The validity of GIS-based tools, such as Google Maps or Google Street View, has been evaluated in high-income countries against primary data collection (field audits or street audits) [6, 13, 14]. For instance, one study from Norway found a moderate to almost perfect validity [13], and another study from Spain observed a high level of agreement to characterize food stores [14]. In Latin America, a recent study in Brazil used a tool to mine the community food retail through Google Earth (GE) and found moderate to excellent validity compared to ground-truth data [15]. This study showed promise, yet, it was restricted to two urban territories in Brazil as it would require considerable financing to conduct a nationally representative validation. Further assessments in other Latin American countries and larger areas are needed to inform those countries without primary data on food availability about the potential validity of GIS-based tools considering the economic and social context of Latin America. In particular, validation or agreement studies need to consider differences across territories in socioeconomic deprivation, considering that crowdsourced data requires access to smartphones and internet infrastructure, as well as community participation to be up to date and complete [16]. This is important since people in vulnerable areas probably collaborate less with Google, meaning they do not upload data about the establishments as much as people in more affluent areas.

Taking advantage of the rich food outlet publicly available administrative data in Mexico which represents a reliable source of information with regular ground-truthing by government officials, we aimed to assess the agreement in the density of food outlets provided by Google against the density obtained from the National Institute of Statistics and Geography of Mexico during economic censuses. We also determined whether the agreement differed by type of food outlet and by area-level socioeconomic deprivation. We hypothesized that the agreement of food retail data collected from Google Maps would be comparable to the agreement of food retail data from an administrative dataset overall, but that the agreement would be better in less deprived areas than in more deprived areas.

Methods

Study setting and sample

To maximize the variability of living conditions that could affect the quality of data in Google Maps we selected four municipalities from Mexico, each from one region of the country: Hermosillo from the North, Leon from the Center, Tlalpan from Mexico City, and Oaxaca de Juarez from the South. Hermosillo, located in the state of Sonora, has an estimated population of 936,263 inhabitants and covers an area of 16,955 km2. Leon, in Guanajuato, covers an area of 1,221 km2 and an estimated population of 1,721,215. Tlalpan is in Mexico City and has a population of 699,928 living in an area of 314 km2. The municipality of Oaxaca de Juarez is in the state of Oaxaca, with an estimated population of 270,955 and an area of 89 km2. The estimated population size and land area were obtained from the 2020 National Census [17] and the 2019 Geostatistical framework, respectively [18]. Also, we selected these municipalities to have variability in economic conditions, internet infrastructure and use of cell phones. The Gross Domestic Product (GDP) in 2020 from Mexico City was the highest (3,464,828 million MXN) followed by Guanajuato (949,404 million MXN), Sonora (784,273 million MXN), and Oaxaca de Juarez (352,163 million MXN) [19]. The highest proportion of internet users was found in Mexico City (84.4%), followed by Sonora (82.9%), Guanajuato (67.3%), and Oaxaca de Juarez (55.0%). Overall, 96.0% of internet users connected through a smartphone [20].

#### Dataset excerpt:
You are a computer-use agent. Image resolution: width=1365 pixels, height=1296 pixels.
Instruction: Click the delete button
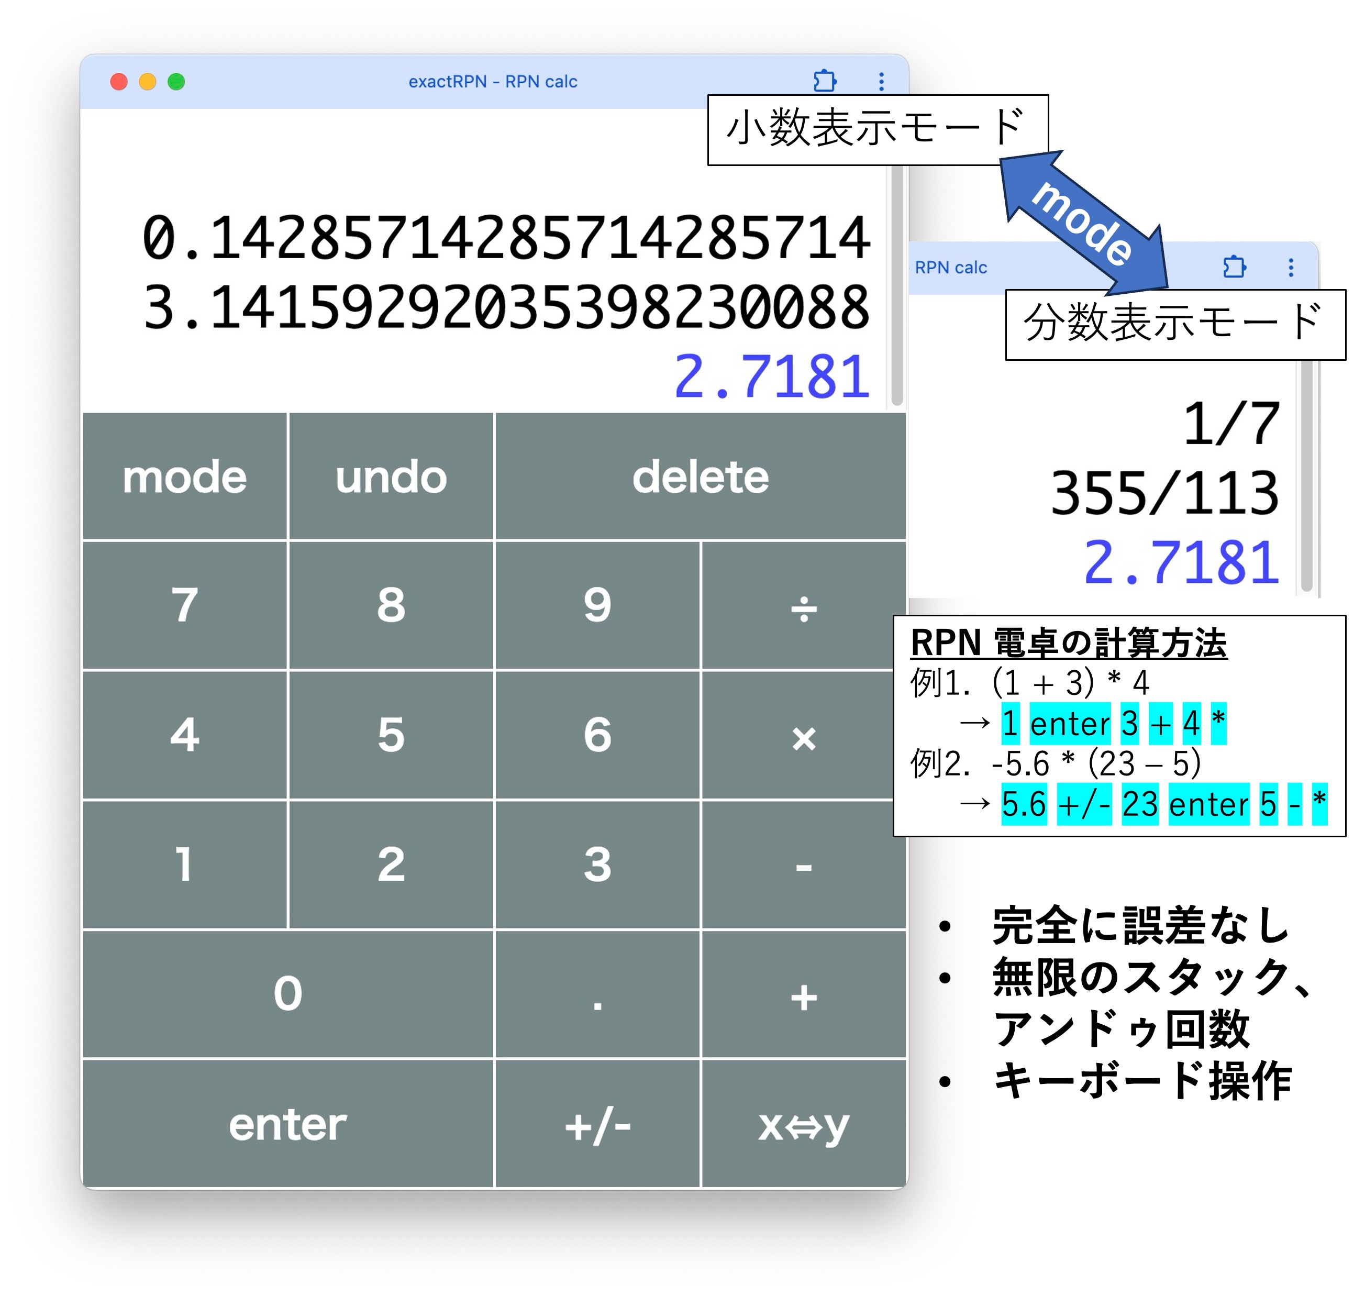pyautogui.click(x=700, y=476)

#### Request A:
In the passage on food outlet data, which municipality was selected to represent the North of Mexico?
#### Request B:
Reproduce word for word the part of the passage on food outlet data between "Taking advantage of" and "more deprived areas.", inclusive.

#### Final result A:
Hermosillo

#### Final result B:
Taking advantage of the rich food outlet publicly available administrative data in Mexico which represents a reliable source of information with regular ground-truthing by government officials, we aimed to assess the agreement in the density of food outlets provided by Google against the density obtained from the National Institute of Statistics and Geography of Mexico during economic censuses. We also determined whether the agreement differed by type of food outlet and by area-level socioeconomic deprivation. We hypothesized that the agreement of food retail data collected from Google Maps would be comparable to the agreement of food retail data from an administrative dataset overall, but that the agreement would be better in less deprived areas than in more deprived areas.